Back to David and the Sunshine City

David did a credible job of putting Nine of Cups back together for my homecoming and then we unpacked the loaded duffels and poof! … poor Cups was a mess again. Piles of parts here and new gear there, all midst teak parts laying on any available flat surface in the process of being varnished. This is pretty much the norm, I reckon … always a boat project or two in progress. varnished teak

Getting back into the swing of liveaboard life is always a big change for me. There's a major time change (7 hours) and temperature change … hot and sweaty versus cold and shivering. The “sunshine” city wasn't very sunshine-y on arrival. In fact, it was pretty wet. Walking down the pier in the rain to the boat, dragging the heavy duffels behind us reminded me of just how far away from the shore Cups' berth actually is. Hoisting the wet duffels aboard and then wrestling them down the companionway ladder was a chore. Unloading them and remembering exactly what we had ordered and why was a cruiser's Christmas at first, but stowing everything was near impossible. The morning walk to the club toilets seemed longer and heading to the clubhouse for showers was more of a hassle than it had been before. It's certainly less convenient than stepping a few feet into the shower in Lin's guest bathroom. The laundry was also mounting up, but tossing a quick load into Lin's washing machine wasn't an option.

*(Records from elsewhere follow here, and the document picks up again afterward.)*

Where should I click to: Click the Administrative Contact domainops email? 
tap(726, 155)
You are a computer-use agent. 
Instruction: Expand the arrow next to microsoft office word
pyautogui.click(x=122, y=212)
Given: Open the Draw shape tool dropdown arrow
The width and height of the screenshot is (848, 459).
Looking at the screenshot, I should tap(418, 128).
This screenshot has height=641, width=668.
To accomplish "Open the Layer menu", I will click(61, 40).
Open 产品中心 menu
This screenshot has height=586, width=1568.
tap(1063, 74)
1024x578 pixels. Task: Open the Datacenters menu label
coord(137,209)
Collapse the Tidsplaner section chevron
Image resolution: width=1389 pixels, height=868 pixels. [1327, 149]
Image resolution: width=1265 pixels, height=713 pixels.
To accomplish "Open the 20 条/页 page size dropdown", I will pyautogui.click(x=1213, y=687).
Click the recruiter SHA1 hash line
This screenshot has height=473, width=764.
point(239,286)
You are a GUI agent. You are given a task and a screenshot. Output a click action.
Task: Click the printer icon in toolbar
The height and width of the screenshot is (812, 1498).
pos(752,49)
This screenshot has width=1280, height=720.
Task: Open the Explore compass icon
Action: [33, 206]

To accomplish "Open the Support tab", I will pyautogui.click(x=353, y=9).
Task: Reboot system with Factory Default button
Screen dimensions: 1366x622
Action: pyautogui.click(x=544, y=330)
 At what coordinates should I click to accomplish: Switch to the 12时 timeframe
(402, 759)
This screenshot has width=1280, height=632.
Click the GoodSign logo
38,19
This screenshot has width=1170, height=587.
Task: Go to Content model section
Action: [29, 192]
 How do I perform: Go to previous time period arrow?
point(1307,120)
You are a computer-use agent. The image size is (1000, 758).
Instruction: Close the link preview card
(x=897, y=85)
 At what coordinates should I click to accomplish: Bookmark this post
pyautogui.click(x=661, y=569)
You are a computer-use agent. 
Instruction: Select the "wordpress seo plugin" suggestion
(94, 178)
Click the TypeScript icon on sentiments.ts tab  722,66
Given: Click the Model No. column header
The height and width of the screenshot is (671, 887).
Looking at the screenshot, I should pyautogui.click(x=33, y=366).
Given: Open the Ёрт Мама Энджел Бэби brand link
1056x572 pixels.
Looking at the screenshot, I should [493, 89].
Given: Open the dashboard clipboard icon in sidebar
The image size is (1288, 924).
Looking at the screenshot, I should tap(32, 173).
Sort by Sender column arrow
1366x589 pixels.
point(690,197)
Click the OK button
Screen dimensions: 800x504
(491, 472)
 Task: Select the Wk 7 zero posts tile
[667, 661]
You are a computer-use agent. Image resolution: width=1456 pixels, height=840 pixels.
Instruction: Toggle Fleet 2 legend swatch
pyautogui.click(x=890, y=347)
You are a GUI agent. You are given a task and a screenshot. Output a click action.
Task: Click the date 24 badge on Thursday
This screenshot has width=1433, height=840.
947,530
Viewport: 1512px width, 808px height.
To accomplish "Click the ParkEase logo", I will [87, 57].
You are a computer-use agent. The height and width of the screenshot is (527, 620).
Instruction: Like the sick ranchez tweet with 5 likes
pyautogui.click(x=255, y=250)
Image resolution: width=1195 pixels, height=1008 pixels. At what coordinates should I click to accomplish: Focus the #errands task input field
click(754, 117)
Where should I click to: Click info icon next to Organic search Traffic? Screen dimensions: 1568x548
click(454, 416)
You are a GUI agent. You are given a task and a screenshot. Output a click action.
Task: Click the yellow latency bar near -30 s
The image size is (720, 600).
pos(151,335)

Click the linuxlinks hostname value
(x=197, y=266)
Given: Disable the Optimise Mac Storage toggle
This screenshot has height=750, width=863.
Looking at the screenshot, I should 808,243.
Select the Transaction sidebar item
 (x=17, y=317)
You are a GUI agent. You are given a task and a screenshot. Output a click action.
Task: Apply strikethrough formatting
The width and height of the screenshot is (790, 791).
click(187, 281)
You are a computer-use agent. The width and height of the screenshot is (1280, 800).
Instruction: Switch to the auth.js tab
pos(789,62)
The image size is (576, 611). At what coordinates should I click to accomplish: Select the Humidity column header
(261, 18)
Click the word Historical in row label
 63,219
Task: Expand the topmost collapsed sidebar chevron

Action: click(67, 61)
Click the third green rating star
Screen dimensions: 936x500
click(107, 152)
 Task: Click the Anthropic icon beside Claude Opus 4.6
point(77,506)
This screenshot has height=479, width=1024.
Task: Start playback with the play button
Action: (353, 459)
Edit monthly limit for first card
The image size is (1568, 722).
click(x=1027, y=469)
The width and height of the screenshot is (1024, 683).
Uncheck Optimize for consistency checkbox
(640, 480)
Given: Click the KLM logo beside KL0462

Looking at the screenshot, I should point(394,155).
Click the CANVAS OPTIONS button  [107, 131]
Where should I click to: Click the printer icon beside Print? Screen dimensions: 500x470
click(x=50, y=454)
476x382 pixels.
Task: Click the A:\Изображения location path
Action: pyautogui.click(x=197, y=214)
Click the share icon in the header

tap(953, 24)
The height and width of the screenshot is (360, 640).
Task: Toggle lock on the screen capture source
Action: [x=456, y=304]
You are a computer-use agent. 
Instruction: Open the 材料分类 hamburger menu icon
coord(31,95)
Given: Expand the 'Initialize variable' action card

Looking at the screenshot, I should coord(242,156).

David dove right in and immediately began an updated project list based upon the parts I'd brought back. His to-do agenda is still long, though he's already accomplished significant repairs during the past month since we arrived. There's a high-powered wifi antenna and router to install, a new three-line clutch to replace one in the cockpit that's seen better days, the new furler guard assembly for the jib to replace the one that got wrecked on our Mauritius to Durban passage and heaps of other hardware and parts for various projects.

parts and gear

My to-do list includes several sewing repairs, cleaning of the water tanks and winch servicing among other things, and then there's some writing to be done. We have, however, negotiated some time for inland travel in near future. As David has methodically been installing new parts and gear, I've been making plans for visiting game parks and other points of interest in this part of Africa. The chores are easier to handle when I know there's a trip incentive waiting at the end of the dirty work.